An interesting move in this election campaign went too little noted on Monday, the same day that the National Party announced the detail of its tax-reduction policy. The Government chose that day to disclose that its financing of free early-childhood education would no longer be restricted to non-profit "community" centres. Henceforth the 20 hours a week of fully subsidised childcare would also be available through the private sector.
The timing of the announcement is as intriguing as its substance. The Government cannot have hoped that it would distract attention from National's keenly awaited tax package even though the childcare decision carried a $53 million increase in its allocation. The timing is more likely to have been designed to minimise the headlines the u-turn would have earned.
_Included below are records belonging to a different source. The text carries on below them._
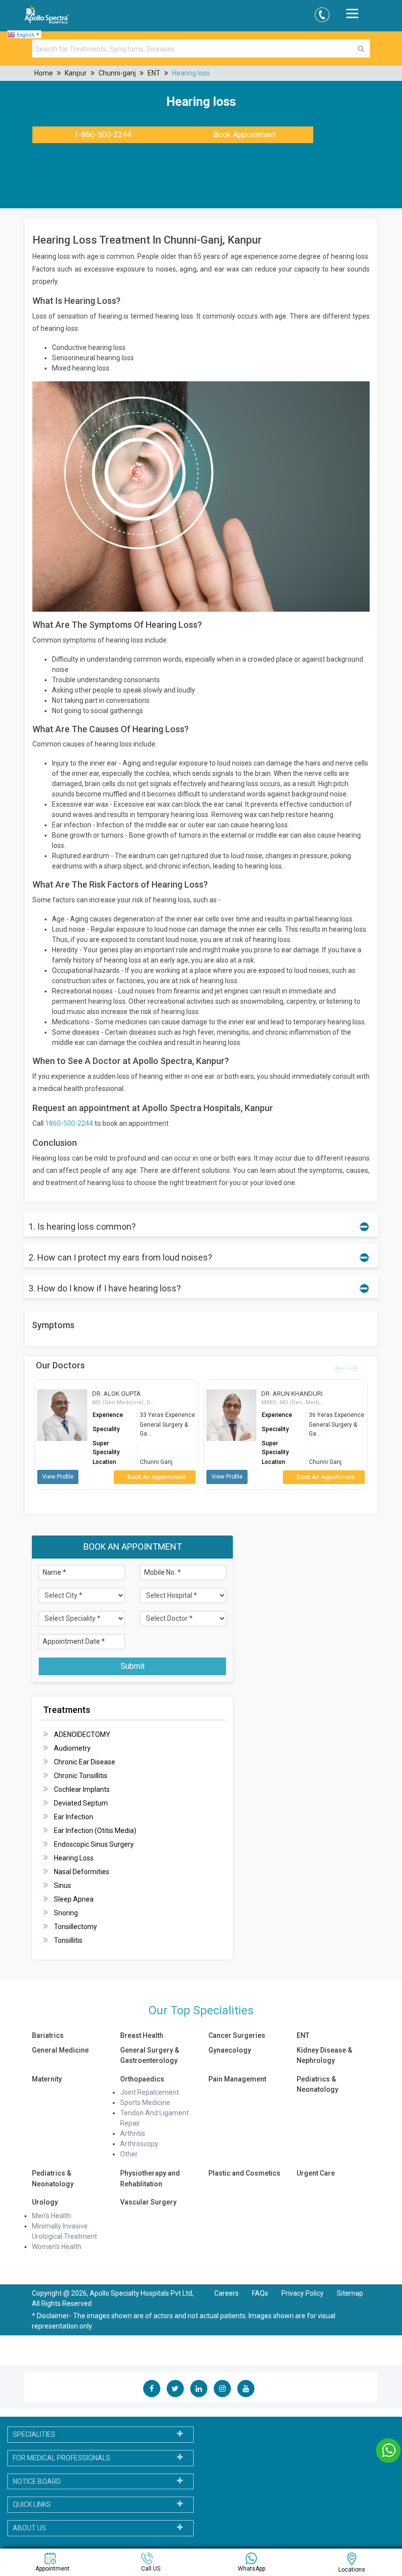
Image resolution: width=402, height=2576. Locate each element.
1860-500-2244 (69, 1123)
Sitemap (350, 2293)
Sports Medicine (145, 2102)
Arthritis (132, 2133)
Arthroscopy (139, 2144)
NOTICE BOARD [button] (37, 2481)
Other (129, 2154)
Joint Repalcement (149, 2092)
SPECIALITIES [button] (34, 2434)
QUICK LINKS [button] (32, 2504)
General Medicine (60, 2050)
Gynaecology (229, 2050)
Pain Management (237, 2079)
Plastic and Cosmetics (244, 2173)
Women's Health (56, 2247)
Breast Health (141, 2035)
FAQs (260, 2293)
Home (43, 73)
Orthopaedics (142, 2079)
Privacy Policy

It was a reversal that had to be made. The refusal to use private childcare centres had created a potential electoral embarrassment. Last month the Herald revealed that just 37 per cent of childcare centres in the Auckland region, for example, were community owned and many parts of the country are served only by private enterprise.
Even so the backdown came very late. No mention was made of it as recently as last Friday, when Education Minister Trevor Mallard went to Greenlane National Women's Hospital Creche to announce a $6.6 million building programme for early education centres. He conceded then that there were not enough community-owned centres with qualified teachers to meet the demand but left no impression that the Cabinet might reconsider its attitude to the private sector. And there has been no public pressure on it to do so.
Ever since the 20 hours a week of free childcare was introduced privately owned centres have been protesting the policy's unfairness to them and the parents who use their services. But their complaint has never received the public support it deserved. Too many people were perhaps willing to believe Mr Mallard's insinuation that private centres provided an inferior standard of early education. In fact the state grant was tied to staff qualifications that could reasonably be required of all centres and most in the private sector were willing to meet them.
Or perhaps the lack of sympathy for private childcare centres was a sign that people uncritically accepted this Government's bias against paying public money for services provided at a profit. It is easy to paint private profit as a needless cost to the taxpayer and an unconscionable gift to those who own the business providing the service. But that picture rests on a narrow view of personal gains. Organisations which are supposedly "not for profit" have ways of providing benefits to managers and staff that are no less costly to the taxpayer, and quite possibly are more costly for being less visible and measurable than a company profit. The costs can be effectively contained by competition but providers will not compete unless they are permitted to make a profit.
This Government's distaste for private provision has been particularly pronounced in education. It was quick to end a state scholarship to private schools and took a dim view of private tertiary education that had been a good and rapidly growing service to industry training until Labour came to power. Its preference for funding publicly owned tertiary institutions has turned industry training into prolonged courses of more academic than practical content.
If the u-turn on early education is the sign of an ideological relaxation, education at all levels could be the better for it.